A l‘intérieur de la boîte, on retrouve 3 feuillets de jeu, 2 gros dés en bois, 17 cartes, 6 enveloppes cachetées et 3 petits manuels d’explication des règles. En ouvrant le couvercle, immédiatement, on en prend plein les yeux car le thème a été fabuleusement illustré par le duo Jonathan Aucomte et Olivier Derouetteau. D’un coup, nous sommes dans l’ambiance. Dans les préparatifs du voyage. Puis, on s’attarde sur le matériel dont la production suit cette même ligne. Du papier bien agréable pour les éléments de jeu, de beaux gros dés en bois et quelques cartes, sobres mais avec toujours ces magnifiques visuels. Une production sans faute, à un petit détail près. Comme le jeu s’avère particulièrement addictif – nous y reviendrons – on regrette que l’éditeur n’ait pas imprimé les feuillets de jeu en recto-verso. Ces versos blancs, inutilisés, c’est triste. Les feuilles s’épuisent rapidement alors espérons que des packs de recharges seront envisagés. L’appel est lancé.

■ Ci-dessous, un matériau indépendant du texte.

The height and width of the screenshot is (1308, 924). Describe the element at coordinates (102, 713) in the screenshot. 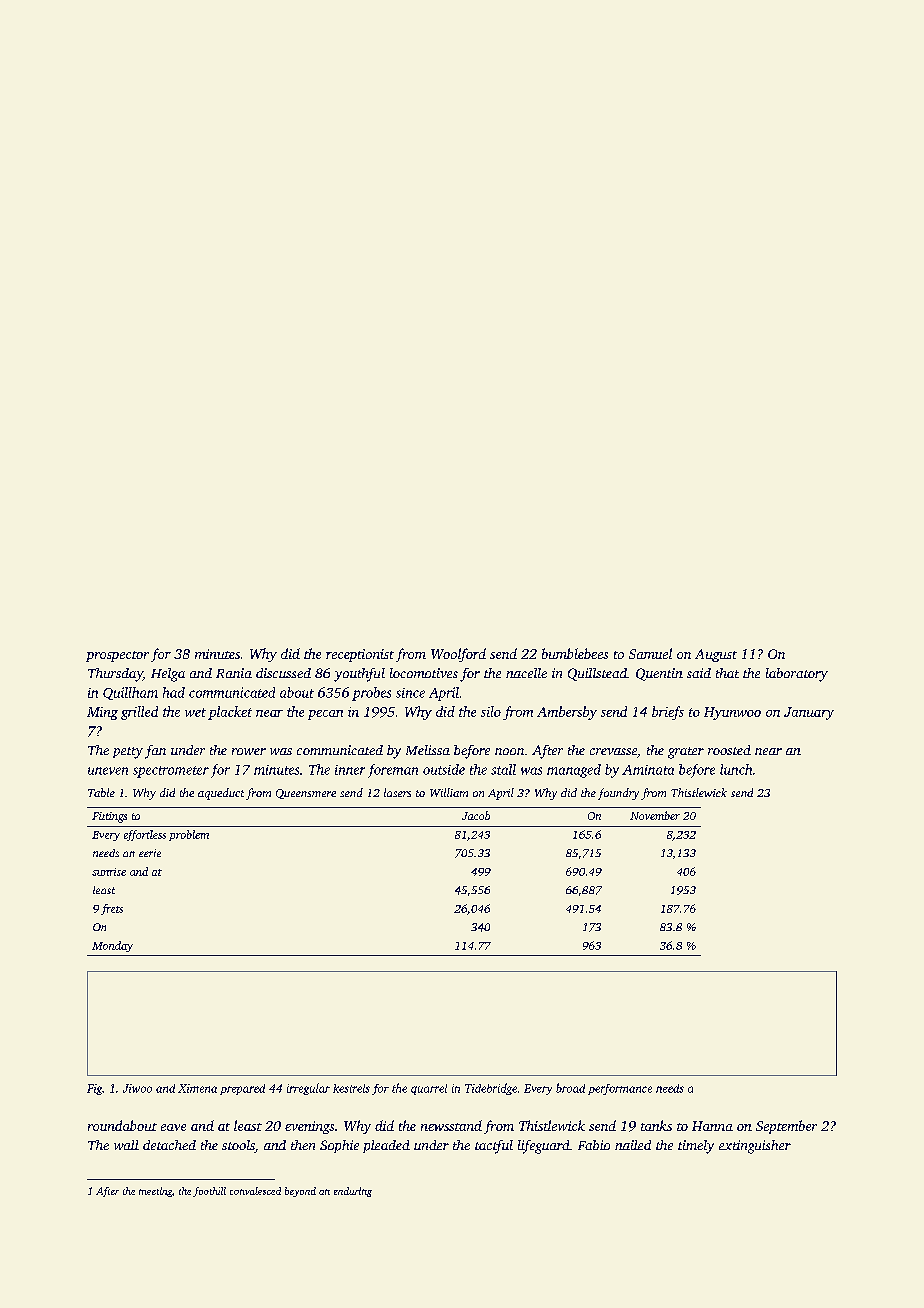

I see `Ming` at that location.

Le thème de la montagne et de l’alpinisme a déjà été utilisé dans plusieurs jeux de société. Néanmoins, ce Trek 12 flirte les sommets avec une très belle ambiance qu’on retrouve sur tous les composants. C’est très thématique. Les livrets d’instruction donnent l’impression d’un « journal de bord », les dés à l’apparence « usés par le temps », les feuilles d’expédition qui témoignent d’un certain vécu. Que c’est beau ! Sans oublier les visuels accrocheurs et réalisés avec beaucoup de soin et de talent. On ne vous en dira pas plus, mais la direction artistique se poursuit encore, et superbement, sur le contenu présent à l’intérieur des enveloppes.
Crampons enfoncés dans la glace, ce n’est pas vraiment là qu’on sort son calepin pour tracer un chemin de corde. Cependant, au fur et à mesure que nos feuilles de jeu prennent vie, on s’imagine volontiers sur les pentes abruptes du Dhaulagiri. Ou sur une arrête du Dunai, balayée par les vents. On reste certes sur un Roll & Write, mais Trek 12 propose une belle immersion et il y a quelque chose de magique et d’envoûtant a chatouiller les plus hauts sommets.
Comme nous sommes désormais bien acclimatés au camp de base, intéressons-nous à la règle du jeu. On vous le disait, trois livrets. Un premier, le « Manuel du Trekkeur » nous explique les principes de base en huit pages. Une typographie assez grande et lisible, le tout ponctué par de petits schémas et des exemples. Le manuel se lit facilement et rapidement. Il n’y a aucun doute, et très vite, les joueurs peuvent se lancer dans une première ascension. Bon, maintenant que vous avez planté un drapeau au sommet du petit mont que vous voyez par la fenêtre de chez vous, on peut passer aux choses sérieuses. Un deuxième document, toujours de huit pages, ajoute de nouvelles règles. Et il s’adresse à l’alpiniste que vous êtes devenu. Encore une fois, les informations sont claires et nous voici fin prêts pour des ascensions multiples. Ce concept de proposer plusieurs documents d’apprentissage permet une prise en main graduelle et le principe fonctionne à merveille. Un dernier livret de quatre pages vous expliquera en détail le mode solo.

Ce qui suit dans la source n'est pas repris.